What we see here is the drive performance maxing out for a very long period of time – nearly five minutes, in fact. After that, we finally hit DRAM exhaustion and we see the drive gutter out a bit before coming back up to around 1.5 GB/s – a speed it held all the way through the remaining 244 GB of that copy.
There is one element you might be asking – does this work on a PlayStation 5. Well, the answer is yes, but with a caveat. The team tested it, and it does meet Sony’s 5500 MT/s threshold, but only just. Therefore, this drive isn’t specifically aimed at the PlayStation 5 market as KLEVV tends to be conservative about these things, but it will actually work. At this price, it’s honestly hard to pass up, especially since faster drives don’t seem to deliver any additional performance on Sony’s platform. Just know that mileage can vary, and we are right at the edge of the performance target.
The last stop on any of our hardware reviews is a two-fer – warranty, and pricing. The warranty on this drive is five years, and based on some additional talking we’d done with users of other KLEVV drives since our last review, none of them have ever had a problem requiring a warranty service. While I’d still appreciate hearing from somebody who’s had the chance to exercise the service, it’s encouraging to hear that the gear is holding up remarkably well.

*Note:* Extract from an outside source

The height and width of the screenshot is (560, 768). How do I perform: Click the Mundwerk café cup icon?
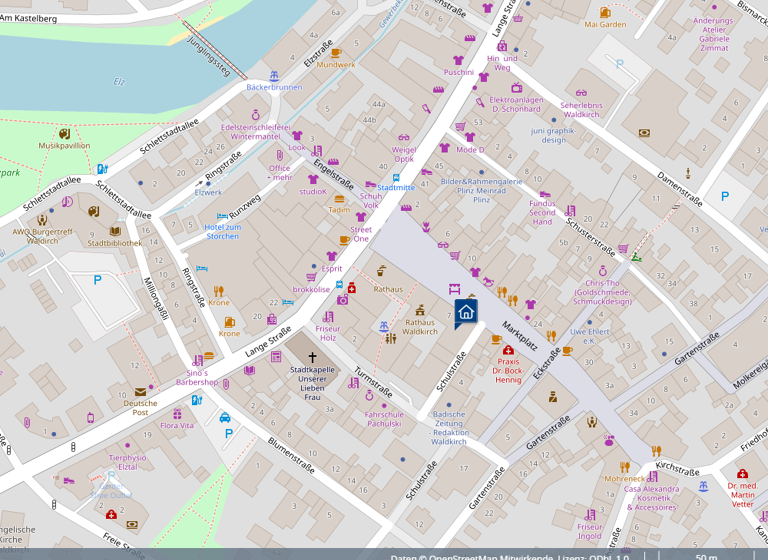(336, 53)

The 2TB drive, as tested, will set you back just $79.99. Yep, you read that right. Think of all the times you’ve run yourself out of space, and the fact that it’s very likely that you have secondary NVMe slots on your board just sitting there empty, and you suddenly have a very compelling reason to solve your storage problem with 2TB of high speed storage. The fact that it also delivers MORE than you paid for and you’ve suddenly got a very compelling reason to pick up the KLEVV C910 Lite.
Ron Burke is the Editor in Chief for Gaming Trend. Currently living in Fort Worth, Texas, Ron is an old-school gamer who enjoys CRPGs, action/adventure, platformers, music games, and has recently gotten into tabletop gaming.
Ron is also a fourth degree black belt, with a Master's rank in Matsumura Seito Shōrin-ryū, Moo Duk Kwan Tang Soo Do, Universal Tang Soo Do Alliance, and International Tang Soo Do Federation. He also holds ranks in several other styles in his search to be a well-rounded fighter.
Ron has been married to Gaming Trend Editor, Laura Burke, for 27 years. They have three dogs - Pazuzu (Irish Terrier), Atë, and Calliope (both Australian Kelpie/Pit Bull mixes).
KLEVV C910 Lite NVMe
There’s a place for mid-tier storage, and the KLEVV C910 Lite NVMe is the perfect solution. The price to performance is through the roof, delivering more speed than advertised on the box, and at a price that should embarrass everyone else. Well done, KLEVV.